I had several friends growing up, in retrospect I realize so many of them were total jackasses, but one in particular stands out. He was always going on about how his father was the manager of the local Sears department store, as if that entitled him to the privileges of social royalty. They didn’t have a name for people like that back then, but in these more modern times, we call them douchebags. His younger brother was a big-fat-boy—I imagine they’re both either 800 pounds or dead, by now—who would shove people to the ground, sit on them, and fart grotesquely in their faces. By the age of nine, my friend had figured out how to do multiplication by repetitively counting his fingers and toes, so that made him some sort of math genius in the eyes of his teachers. I always felt put down and somehow inferior when I was around him, and these feelings formed the basis of our imbalanced friendship. He moved away at the end of grade six, and I didn’t miss him much, so we never kept in touch.

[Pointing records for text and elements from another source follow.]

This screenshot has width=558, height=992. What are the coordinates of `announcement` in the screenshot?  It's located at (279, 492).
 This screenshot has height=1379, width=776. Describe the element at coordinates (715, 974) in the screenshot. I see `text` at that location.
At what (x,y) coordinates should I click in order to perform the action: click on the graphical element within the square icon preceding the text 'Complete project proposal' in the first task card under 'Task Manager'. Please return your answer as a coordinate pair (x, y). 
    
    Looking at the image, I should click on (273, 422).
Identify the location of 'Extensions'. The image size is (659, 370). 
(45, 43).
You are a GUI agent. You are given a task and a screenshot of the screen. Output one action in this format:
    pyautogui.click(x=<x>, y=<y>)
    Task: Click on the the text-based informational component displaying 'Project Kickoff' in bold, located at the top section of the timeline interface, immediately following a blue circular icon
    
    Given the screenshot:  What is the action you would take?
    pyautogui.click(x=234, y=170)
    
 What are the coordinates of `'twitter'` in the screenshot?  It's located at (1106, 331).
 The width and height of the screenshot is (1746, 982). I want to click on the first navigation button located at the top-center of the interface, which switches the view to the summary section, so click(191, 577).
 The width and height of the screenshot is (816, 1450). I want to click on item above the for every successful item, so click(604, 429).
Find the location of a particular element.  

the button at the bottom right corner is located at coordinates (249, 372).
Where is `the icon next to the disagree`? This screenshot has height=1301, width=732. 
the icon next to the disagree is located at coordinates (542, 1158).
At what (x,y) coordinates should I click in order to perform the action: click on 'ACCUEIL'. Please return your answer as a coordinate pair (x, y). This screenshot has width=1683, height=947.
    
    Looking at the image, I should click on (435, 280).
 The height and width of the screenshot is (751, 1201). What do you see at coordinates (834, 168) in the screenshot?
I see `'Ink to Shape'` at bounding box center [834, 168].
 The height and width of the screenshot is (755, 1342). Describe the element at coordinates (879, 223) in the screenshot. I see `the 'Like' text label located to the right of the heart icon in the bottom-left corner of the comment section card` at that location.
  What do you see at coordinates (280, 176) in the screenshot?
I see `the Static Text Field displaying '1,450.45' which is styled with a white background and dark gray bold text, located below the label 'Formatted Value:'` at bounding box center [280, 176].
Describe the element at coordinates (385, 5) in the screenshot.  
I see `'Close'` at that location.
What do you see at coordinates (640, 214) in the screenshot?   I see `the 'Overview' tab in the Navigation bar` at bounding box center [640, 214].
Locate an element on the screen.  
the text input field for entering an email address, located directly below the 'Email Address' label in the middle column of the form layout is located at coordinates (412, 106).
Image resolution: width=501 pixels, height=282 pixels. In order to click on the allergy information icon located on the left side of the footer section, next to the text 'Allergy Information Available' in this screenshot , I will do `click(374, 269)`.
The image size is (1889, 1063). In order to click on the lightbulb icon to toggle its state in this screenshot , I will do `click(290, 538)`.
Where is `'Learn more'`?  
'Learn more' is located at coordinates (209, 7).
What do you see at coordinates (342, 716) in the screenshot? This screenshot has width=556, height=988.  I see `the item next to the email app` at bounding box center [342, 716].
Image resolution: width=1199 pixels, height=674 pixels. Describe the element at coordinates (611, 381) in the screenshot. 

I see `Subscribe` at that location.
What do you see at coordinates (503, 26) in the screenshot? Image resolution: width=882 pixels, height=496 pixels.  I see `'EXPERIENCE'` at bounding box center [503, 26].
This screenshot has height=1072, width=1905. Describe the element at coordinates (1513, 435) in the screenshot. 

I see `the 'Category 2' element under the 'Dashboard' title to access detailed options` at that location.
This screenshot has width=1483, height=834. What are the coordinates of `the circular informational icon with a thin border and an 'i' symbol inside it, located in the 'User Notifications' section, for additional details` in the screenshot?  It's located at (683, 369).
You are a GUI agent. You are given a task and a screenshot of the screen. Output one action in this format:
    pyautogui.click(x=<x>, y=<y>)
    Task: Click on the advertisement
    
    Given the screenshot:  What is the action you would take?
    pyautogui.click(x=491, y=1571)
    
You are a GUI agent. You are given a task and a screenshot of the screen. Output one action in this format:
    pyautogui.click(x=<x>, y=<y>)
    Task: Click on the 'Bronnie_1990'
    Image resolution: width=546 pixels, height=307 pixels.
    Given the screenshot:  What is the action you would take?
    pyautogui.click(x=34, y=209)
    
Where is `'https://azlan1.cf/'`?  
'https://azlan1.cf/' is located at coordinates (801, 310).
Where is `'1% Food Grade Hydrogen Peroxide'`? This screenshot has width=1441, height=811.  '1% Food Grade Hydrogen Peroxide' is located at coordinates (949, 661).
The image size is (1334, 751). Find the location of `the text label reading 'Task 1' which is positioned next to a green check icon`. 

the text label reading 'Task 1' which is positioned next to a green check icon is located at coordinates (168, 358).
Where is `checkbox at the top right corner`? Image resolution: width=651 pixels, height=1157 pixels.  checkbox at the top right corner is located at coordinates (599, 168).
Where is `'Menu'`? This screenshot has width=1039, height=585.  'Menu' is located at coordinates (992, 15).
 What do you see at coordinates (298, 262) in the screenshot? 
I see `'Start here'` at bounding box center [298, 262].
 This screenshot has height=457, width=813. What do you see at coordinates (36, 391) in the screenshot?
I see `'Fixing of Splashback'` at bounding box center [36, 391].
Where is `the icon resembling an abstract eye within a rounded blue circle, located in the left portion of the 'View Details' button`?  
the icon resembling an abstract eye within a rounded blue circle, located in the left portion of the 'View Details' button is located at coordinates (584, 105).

You know how in the movies and TV shows the dorky little kid gets viciously picked on by the bigger kids? They mercilessly do cruel things to him, make him do their homework and menial chores, and then he spends the rest of his time trying to figure out an elaborate way of getting back at them. Well, that was never me. I realized pretty quickly that evolution provides two paths for survival in the wild—either be big, or be smart. The big people were surviving the only way they knew how, and I was fully prepared to take advantage of them for that. I didn’t wait for any bullying to happen, I established trade relations right up front. I’d do the big-guy’s homework as long as he’d punch that guy over there in the groin for me, should it ever become necessary. It was win-win, except for the guy curled up in a ball on the ground holding his groin and writhing in agony. Had humans and dinosaurs traveled together on the evolutionary trail, saddle-up, I would have been the one riding the T-Rex. Thanks to my penchant for the symbiotic relationship, I was never picked on, at least not for very long.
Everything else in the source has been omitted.